### EXERCISE BRIEF
The response must consist of all the entries, duplicated without alteration.

Pixel coordinate grounding data:
+++

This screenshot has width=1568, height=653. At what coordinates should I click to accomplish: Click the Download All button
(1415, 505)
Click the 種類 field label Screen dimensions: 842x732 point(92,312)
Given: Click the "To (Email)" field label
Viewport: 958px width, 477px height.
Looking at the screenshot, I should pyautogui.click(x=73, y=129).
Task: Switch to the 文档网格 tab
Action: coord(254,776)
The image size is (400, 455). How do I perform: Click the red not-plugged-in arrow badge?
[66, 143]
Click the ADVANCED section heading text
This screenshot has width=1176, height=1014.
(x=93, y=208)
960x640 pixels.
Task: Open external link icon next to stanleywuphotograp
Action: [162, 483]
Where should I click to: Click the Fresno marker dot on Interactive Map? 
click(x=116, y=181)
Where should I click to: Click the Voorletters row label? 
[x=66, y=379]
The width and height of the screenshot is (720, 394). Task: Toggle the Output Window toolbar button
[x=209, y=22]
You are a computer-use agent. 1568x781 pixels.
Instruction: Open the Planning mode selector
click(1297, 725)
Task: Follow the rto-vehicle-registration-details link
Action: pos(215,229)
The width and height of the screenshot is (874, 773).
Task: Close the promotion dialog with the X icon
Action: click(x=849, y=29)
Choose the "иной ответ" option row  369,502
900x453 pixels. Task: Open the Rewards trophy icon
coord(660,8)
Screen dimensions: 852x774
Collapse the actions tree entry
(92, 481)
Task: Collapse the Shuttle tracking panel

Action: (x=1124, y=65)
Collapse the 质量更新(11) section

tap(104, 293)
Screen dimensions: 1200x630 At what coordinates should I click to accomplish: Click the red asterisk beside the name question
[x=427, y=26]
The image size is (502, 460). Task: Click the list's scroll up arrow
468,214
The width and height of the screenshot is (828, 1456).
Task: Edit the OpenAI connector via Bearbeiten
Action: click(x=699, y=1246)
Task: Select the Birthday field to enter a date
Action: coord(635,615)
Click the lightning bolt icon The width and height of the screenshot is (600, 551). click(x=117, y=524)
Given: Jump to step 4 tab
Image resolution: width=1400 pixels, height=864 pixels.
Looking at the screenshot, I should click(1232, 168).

+++

### ANSWER SECTION
This screenshot has width=1568, height=653. At what coordinates should I click to accomplish: Click the Download All button
(1415, 505)
Click the 種類 field label Screen dimensions: 842x732 point(92,312)
Given: Click the "To (Email)" field label
Viewport: 958px width, 477px height.
Looking at the screenshot, I should pyautogui.click(x=73, y=129).
Task: Switch to the 文档网格 tab
Action: coord(254,776)
The image size is (400, 455). How do I perform: Click the red not-plugged-in arrow badge?
[66, 143]
Click the ADVANCED section heading text
This screenshot has width=1176, height=1014.
(x=93, y=208)
960x640 pixels.
Task: Open external link icon next to stanleywuphotograp
Action: [162, 483]
Where should I click to: Click the Fresno marker dot on Interactive Map? 
click(x=116, y=181)
Where should I click to: Click the Voorletters row label? 
[x=66, y=379]
The width and height of the screenshot is (720, 394). Task: Toggle the Output Window toolbar button
[x=209, y=22]
You are a computer-use agent. 1568x781 pixels.
Instruction: Open the Planning mode selector
click(1297, 725)
Task: Follow the rto-vehicle-registration-details link
Action: pos(215,229)
The width and height of the screenshot is (874, 773).
Task: Close the promotion dialog with the X icon
Action: click(x=849, y=29)
Choose the "иной ответ" option row  369,502
900x453 pixels. Task: Open the Rewards trophy icon
coord(660,8)
Screen dimensions: 852x774
Collapse the actions tree entry
(92, 481)
Task: Collapse the Shuttle tracking panel

Action: (x=1124, y=65)
Collapse the 质量更新(11) section

tap(104, 293)
Screen dimensions: 1200x630 At what coordinates should I click to accomplish: Click the red asterisk beside the name question
[x=427, y=26]
The image size is (502, 460). Task: Click the list's scroll up arrow
468,214
The width and height of the screenshot is (828, 1456).
Task: Edit the OpenAI connector via Bearbeiten
Action: click(x=699, y=1246)
Task: Select the Birthday field to enter a date
Action: coord(635,615)
Click the lightning bolt icon The width and height of the screenshot is (600, 551). click(x=117, y=524)
Given: Jump to step 4 tab
Image resolution: width=1400 pixels, height=864 pixels.
Looking at the screenshot, I should click(1232, 168).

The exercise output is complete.